WHAT TO WORK ON
Once the line containing "Open the File menu" is found in the records below, return it and each following line exactly, up to and including the line containing "The image size is (1405, 840).", and nothing else.

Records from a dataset
....

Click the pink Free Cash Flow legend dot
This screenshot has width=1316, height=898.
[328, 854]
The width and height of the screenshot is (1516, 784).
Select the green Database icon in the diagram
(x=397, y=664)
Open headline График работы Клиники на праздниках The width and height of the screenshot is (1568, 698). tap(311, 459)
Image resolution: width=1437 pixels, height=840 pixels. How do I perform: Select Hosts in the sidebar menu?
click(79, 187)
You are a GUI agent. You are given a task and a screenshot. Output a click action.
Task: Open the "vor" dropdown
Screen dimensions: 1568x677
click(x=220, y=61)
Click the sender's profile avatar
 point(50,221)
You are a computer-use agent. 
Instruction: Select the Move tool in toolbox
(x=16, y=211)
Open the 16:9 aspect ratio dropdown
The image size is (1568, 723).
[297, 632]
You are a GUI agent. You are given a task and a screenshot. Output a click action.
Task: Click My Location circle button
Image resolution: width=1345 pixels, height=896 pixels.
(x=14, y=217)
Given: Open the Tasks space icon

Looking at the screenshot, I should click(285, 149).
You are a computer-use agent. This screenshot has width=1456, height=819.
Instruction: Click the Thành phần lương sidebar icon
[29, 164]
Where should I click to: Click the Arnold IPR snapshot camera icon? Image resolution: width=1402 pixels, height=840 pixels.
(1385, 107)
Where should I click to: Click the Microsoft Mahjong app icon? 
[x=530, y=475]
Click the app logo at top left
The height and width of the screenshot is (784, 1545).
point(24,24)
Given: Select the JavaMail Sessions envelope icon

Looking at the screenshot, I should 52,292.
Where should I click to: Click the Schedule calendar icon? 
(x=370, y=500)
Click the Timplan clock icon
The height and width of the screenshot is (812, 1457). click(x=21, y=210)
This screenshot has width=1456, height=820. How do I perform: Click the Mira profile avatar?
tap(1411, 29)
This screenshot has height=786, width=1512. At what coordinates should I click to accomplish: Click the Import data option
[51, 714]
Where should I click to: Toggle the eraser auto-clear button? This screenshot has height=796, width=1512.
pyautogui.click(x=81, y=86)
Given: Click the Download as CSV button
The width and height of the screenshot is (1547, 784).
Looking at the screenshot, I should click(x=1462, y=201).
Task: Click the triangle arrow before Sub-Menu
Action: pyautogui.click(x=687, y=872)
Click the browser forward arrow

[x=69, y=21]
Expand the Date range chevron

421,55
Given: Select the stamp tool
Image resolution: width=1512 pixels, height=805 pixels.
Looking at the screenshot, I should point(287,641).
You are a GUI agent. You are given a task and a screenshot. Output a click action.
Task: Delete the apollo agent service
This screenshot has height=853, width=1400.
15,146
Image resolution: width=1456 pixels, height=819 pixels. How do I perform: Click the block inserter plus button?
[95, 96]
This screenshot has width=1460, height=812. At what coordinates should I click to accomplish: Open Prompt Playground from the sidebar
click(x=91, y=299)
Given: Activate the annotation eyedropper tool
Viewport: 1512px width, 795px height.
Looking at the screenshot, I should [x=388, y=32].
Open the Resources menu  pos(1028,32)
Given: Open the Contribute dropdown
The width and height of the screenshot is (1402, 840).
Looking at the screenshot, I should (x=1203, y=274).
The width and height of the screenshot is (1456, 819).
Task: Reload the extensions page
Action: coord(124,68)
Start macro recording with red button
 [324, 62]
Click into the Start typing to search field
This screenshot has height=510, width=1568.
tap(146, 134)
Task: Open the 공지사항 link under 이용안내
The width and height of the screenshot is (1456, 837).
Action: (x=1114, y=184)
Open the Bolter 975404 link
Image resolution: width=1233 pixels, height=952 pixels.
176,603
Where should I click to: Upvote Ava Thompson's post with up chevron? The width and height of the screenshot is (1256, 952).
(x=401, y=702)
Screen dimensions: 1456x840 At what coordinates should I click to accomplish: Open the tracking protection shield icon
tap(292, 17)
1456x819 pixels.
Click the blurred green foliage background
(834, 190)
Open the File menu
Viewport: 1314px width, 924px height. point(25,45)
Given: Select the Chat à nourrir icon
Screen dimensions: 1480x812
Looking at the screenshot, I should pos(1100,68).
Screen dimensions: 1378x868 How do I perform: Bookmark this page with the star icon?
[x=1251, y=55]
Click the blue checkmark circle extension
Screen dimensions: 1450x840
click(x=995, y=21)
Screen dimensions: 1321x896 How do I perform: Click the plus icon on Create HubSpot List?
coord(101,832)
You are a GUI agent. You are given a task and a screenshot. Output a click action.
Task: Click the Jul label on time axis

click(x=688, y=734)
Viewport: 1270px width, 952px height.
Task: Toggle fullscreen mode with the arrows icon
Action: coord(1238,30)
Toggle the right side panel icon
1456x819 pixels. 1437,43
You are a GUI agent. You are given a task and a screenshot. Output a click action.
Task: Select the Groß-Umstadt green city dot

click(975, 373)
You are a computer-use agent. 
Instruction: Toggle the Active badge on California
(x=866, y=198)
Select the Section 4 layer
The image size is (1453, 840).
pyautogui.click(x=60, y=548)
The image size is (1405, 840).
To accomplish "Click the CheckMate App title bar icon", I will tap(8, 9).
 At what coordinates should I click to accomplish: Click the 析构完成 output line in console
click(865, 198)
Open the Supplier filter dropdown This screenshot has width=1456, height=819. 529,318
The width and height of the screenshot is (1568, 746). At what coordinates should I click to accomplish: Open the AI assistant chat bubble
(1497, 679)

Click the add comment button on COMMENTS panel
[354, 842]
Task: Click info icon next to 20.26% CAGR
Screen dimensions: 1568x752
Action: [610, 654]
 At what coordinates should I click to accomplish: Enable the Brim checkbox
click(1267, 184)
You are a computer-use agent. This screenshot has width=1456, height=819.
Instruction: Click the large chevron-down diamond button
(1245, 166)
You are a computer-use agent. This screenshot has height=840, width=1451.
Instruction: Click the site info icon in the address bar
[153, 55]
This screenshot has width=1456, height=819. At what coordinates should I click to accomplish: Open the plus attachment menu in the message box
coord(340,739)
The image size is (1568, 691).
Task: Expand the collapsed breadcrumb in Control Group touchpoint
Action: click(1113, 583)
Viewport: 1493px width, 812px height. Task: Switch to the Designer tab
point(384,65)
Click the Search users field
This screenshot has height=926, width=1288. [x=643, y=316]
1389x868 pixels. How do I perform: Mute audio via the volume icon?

....

REPLY TO THE TASK
Open the File menu
Viewport: 1314px width, 924px height. point(25,45)
Given: Select the Chat à nourrir icon
Screen dimensions: 1480x812
Looking at the screenshot, I should pos(1100,68).
Screen dimensions: 1378x868 How do I perform: Bookmark this page with the star icon?
[x=1251, y=55]
Click the blue checkmark circle extension
Screen dimensions: 1450x840
click(x=995, y=21)
Screen dimensions: 1321x896 How do I perform: Click the plus icon on Create HubSpot List?
coord(101,832)
You are a GUI agent. You are given a task and a screenshot. Output a click action.
Task: Click the Jul label on time axis

click(x=688, y=734)
Viewport: 1270px width, 952px height.
Task: Toggle fullscreen mode with the arrows icon
Action: coord(1238,30)
Toggle the right side panel icon
1456x819 pixels. 1437,43
You are a GUI agent. You are given a task and a screenshot. Output a click action.
Task: Select the Groß-Umstadt green city dot

click(975, 373)
You are a computer-use agent. 
Instruction: Toggle the Active badge on California
(x=866, y=198)
Select the Section 4 layer
The image size is (1453, 840).
pyautogui.click(x=60, y=548)
The image size is (1405, 840).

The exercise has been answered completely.